Point important : il est paradoxal de constater que, si l’on remonte aux origines de la cause, la multiplication des attaques de bétail est due aux activités humaines abusives comme la déforestation et la chasse intensive réduisant le nombre de proies sauvage pour le loups (Le Loup : biologie, mœurs, mythologie, cohabitation, protection…, de Jean-Marc Landry, éditions Delachaux & Niestlé).
Le cas de l’ours
Contrairement au loup qui a recolonisé naturellement nos forêts, l’ours a été réintroduit volontairement en France en 1996 dans les Pyrénées. Mais à l’instar de son cousin éloigné (les deux espèces proviennent du Miacis), l’ours brun familier aux européens représente une menace plutôt faible pour l’homme.
D’une nature timide et craintive à notre égard, il évitera également de croiser le chemin du randonneur. Omnivore, son alimentation est surtout à base de racines, de baies et de poisson. Ainsi, le bétail ne représente-t-il que 8% de son alimentation. Il représente donc une menace moindre pour les éleveurs, d’autant que sa prolifération est beaucoup moins importante que celle du loup.
Il est chassé depuis la préhistoire pour sa viande et sa fourrure. Sa disparition date des années 80 et est due essentiellement à la destruction de son habitat naturel. En 1868, dans son ouvrage Les Merveilles de la nature, Alfred Brehm écrivait : « Les beaux temps de l’ours sont passés.
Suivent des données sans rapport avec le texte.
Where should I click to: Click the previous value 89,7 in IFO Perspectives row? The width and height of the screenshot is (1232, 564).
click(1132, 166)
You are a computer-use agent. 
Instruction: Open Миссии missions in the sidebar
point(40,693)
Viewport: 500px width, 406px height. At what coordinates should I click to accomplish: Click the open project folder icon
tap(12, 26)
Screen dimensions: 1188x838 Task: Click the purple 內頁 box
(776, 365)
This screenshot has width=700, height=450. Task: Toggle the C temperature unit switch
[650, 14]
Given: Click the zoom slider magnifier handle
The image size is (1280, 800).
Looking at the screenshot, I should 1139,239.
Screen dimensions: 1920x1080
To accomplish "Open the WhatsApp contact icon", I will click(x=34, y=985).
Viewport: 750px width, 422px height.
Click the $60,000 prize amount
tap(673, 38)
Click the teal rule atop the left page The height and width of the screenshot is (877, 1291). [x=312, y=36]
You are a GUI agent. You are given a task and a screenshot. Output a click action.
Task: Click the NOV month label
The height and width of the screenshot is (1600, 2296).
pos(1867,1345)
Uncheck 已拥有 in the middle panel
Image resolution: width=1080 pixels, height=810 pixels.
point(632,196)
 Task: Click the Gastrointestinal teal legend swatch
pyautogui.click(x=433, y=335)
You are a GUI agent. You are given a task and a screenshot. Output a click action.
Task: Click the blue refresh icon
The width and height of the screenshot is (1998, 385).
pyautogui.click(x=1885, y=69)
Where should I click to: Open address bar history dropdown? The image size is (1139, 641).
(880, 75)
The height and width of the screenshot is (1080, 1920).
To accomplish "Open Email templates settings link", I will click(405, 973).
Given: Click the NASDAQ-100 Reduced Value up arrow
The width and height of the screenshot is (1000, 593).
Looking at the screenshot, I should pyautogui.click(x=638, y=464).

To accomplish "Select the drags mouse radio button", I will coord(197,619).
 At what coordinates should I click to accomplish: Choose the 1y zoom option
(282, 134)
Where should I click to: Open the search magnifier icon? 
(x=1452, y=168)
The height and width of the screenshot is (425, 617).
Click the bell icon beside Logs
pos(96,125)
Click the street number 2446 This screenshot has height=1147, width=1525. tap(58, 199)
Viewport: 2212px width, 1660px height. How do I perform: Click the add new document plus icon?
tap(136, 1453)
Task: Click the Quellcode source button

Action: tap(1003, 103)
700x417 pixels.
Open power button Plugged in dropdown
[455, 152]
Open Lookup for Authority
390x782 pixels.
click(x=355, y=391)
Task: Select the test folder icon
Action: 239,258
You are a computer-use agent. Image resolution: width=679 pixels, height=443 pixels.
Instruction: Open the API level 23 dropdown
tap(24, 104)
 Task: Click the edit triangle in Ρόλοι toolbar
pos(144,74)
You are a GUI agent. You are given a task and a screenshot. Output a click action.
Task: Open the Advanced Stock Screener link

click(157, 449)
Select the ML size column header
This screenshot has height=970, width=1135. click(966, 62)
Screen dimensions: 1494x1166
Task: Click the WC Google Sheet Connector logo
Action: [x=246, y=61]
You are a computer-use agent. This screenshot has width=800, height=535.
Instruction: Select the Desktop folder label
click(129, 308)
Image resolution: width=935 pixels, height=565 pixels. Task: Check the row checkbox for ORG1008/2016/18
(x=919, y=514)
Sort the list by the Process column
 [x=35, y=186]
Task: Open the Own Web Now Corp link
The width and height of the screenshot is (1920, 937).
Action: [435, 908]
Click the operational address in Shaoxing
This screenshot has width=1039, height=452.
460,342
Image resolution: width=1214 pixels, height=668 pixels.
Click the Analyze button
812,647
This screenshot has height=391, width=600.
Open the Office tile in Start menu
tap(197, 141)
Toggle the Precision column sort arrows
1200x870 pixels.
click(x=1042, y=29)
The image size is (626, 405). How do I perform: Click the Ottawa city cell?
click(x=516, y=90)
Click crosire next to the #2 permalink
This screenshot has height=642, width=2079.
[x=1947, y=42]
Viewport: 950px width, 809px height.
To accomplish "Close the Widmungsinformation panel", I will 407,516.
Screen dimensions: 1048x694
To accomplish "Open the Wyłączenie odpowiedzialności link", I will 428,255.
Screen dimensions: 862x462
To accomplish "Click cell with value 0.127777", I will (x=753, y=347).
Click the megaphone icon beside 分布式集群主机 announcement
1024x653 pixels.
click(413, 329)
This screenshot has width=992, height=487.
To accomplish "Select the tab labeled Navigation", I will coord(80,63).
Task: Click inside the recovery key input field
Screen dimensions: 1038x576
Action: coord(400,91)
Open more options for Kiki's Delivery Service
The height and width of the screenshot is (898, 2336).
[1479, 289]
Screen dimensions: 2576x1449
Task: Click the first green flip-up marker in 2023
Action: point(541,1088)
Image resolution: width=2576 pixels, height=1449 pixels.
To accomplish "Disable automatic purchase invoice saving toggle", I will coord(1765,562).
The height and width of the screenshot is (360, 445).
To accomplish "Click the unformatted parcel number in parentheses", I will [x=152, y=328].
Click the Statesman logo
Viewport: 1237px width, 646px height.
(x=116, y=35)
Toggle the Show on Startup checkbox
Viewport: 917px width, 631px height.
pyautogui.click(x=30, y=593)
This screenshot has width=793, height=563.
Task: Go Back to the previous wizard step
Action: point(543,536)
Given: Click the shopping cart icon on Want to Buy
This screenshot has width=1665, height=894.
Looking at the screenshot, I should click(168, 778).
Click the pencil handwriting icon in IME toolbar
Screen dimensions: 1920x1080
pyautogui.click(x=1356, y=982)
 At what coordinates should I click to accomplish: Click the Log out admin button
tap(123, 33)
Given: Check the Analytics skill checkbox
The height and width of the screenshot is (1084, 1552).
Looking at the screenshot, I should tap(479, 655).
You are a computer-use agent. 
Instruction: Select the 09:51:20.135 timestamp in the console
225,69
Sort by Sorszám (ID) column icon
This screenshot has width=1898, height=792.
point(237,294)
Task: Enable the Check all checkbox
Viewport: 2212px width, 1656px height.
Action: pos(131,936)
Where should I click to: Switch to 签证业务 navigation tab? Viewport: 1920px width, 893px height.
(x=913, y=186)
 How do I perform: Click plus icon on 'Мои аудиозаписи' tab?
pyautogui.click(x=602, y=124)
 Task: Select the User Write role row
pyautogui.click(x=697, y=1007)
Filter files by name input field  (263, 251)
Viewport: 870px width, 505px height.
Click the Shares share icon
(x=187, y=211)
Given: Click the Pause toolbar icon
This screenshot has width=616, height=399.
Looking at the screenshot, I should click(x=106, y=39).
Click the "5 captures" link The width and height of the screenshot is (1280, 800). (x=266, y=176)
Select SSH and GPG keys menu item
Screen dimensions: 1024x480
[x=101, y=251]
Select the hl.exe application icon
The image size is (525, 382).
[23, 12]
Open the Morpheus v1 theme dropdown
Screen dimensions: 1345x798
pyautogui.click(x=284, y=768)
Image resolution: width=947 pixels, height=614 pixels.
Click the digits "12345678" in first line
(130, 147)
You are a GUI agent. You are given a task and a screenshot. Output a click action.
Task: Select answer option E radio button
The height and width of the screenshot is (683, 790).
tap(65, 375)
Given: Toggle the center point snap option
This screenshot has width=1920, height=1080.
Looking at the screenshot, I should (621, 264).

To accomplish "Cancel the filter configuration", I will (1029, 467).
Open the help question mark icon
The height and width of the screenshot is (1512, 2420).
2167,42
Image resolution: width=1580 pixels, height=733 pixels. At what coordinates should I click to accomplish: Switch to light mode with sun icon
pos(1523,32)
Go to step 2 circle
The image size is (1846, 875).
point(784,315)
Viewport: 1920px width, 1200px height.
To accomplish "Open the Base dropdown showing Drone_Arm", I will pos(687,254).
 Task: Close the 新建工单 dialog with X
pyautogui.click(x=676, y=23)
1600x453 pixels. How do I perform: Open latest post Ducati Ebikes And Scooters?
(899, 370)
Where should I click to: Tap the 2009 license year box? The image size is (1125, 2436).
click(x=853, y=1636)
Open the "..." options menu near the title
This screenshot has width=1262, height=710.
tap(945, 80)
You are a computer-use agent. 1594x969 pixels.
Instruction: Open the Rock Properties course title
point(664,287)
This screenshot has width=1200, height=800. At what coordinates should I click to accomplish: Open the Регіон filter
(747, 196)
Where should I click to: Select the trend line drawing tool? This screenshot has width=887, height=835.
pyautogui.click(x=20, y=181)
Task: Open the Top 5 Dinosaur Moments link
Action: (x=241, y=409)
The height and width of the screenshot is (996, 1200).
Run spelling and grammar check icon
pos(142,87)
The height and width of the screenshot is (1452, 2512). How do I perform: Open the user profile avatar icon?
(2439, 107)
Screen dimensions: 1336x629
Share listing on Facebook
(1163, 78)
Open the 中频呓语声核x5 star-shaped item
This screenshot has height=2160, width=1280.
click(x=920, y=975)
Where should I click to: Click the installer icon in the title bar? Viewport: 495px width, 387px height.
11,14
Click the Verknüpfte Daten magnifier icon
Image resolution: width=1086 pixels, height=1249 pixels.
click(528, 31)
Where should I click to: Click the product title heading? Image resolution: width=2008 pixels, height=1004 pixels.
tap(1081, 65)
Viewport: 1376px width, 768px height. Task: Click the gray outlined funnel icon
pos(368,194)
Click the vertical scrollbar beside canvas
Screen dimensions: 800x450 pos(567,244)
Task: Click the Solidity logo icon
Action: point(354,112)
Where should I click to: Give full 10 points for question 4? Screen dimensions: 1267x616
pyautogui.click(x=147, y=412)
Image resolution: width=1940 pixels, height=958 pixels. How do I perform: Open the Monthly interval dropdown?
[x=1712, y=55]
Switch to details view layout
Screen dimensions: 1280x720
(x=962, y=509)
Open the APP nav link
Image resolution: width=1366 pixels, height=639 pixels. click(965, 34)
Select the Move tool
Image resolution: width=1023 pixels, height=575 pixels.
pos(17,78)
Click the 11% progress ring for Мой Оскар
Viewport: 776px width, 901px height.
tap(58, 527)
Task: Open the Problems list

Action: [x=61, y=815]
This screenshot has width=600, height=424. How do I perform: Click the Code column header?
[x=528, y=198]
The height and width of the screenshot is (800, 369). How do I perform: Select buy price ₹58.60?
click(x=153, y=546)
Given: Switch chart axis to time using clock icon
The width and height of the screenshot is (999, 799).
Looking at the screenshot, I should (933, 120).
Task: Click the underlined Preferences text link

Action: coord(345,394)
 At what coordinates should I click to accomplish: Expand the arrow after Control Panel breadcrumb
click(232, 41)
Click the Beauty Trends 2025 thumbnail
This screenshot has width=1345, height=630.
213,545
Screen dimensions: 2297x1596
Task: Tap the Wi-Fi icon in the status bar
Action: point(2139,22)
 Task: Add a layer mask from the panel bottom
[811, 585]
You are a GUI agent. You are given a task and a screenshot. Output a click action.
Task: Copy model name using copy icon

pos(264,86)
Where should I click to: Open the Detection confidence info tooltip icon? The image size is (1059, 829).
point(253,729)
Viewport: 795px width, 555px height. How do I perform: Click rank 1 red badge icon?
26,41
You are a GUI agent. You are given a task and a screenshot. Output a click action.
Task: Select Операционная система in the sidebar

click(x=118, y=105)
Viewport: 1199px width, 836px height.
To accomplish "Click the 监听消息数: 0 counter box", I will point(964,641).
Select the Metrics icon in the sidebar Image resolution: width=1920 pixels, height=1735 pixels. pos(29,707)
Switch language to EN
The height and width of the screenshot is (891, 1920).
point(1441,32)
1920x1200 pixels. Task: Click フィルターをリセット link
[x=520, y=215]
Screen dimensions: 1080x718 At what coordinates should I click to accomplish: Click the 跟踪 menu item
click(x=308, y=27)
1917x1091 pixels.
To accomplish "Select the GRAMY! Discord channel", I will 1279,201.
L’espèce ne peut plus demeurer que dans les lieux que l’homme n’a pas encore envahis. (…) L’extension toujours croissante de l’homme sur la terre chasse l’ours et finira par le détruire complètement dans l’Europe centrale et méridionale ». Le temps lui a donné raison. De nos jours, 6 espèces d’ours sur 8 sont menacées d’extinction.
Du devoir de préserver
Si les abus et les excès de l’homme ont entraîné, en France comme partout dans le monde, la disparition de certaines espèces comme le loup et l’ours, ces erreurs tendent aujourd’hui à se corriger. Dans les Alpes, la nature a repris seule ses droits et le loup prolifère à nouveau. Dans les Pyrénées, il aura fallu compter sur les actions des défenseurs de l’environnement pour que l’ours soit réinséré dans son cadre naturel.
Il serait caricatural de voir l’homme comme le grand méchant destructeur de la Nature, il est simplement une espèce, la plus évoluée, en expansion. A titre d’exemple, si les rats, les fourmis ou les loups jouissaient aujourd’hui de cette supériorité, nul doute que notre espèce aurait déjà disparu depuis longtemps sans qu’aucun de leurs membres ne lève le petit doigt pour notre survie. La loi de la Nature est ainsi, une lutte permanente pour la survie. Cependant, tout porte à croire que nous, humains, sommes bien plus que de simples animaux au cerveau primaire. Il est donc de notre devoir éthique de protéger et de veiller au mieux à l’équilibre de la biodiversité, tout en s’assurant la sécurité qui nous est due.
A nous de gérer au mieux ce retour naturel et légitime des populations animales par la régulation et les mesures de protection de notre bétail (voir le film sur les chiens de protection). Si les villes que la civilisation nous a apportées nous appartiennent de droit, la forêt, elle, doit demeurer propriété du sauvage.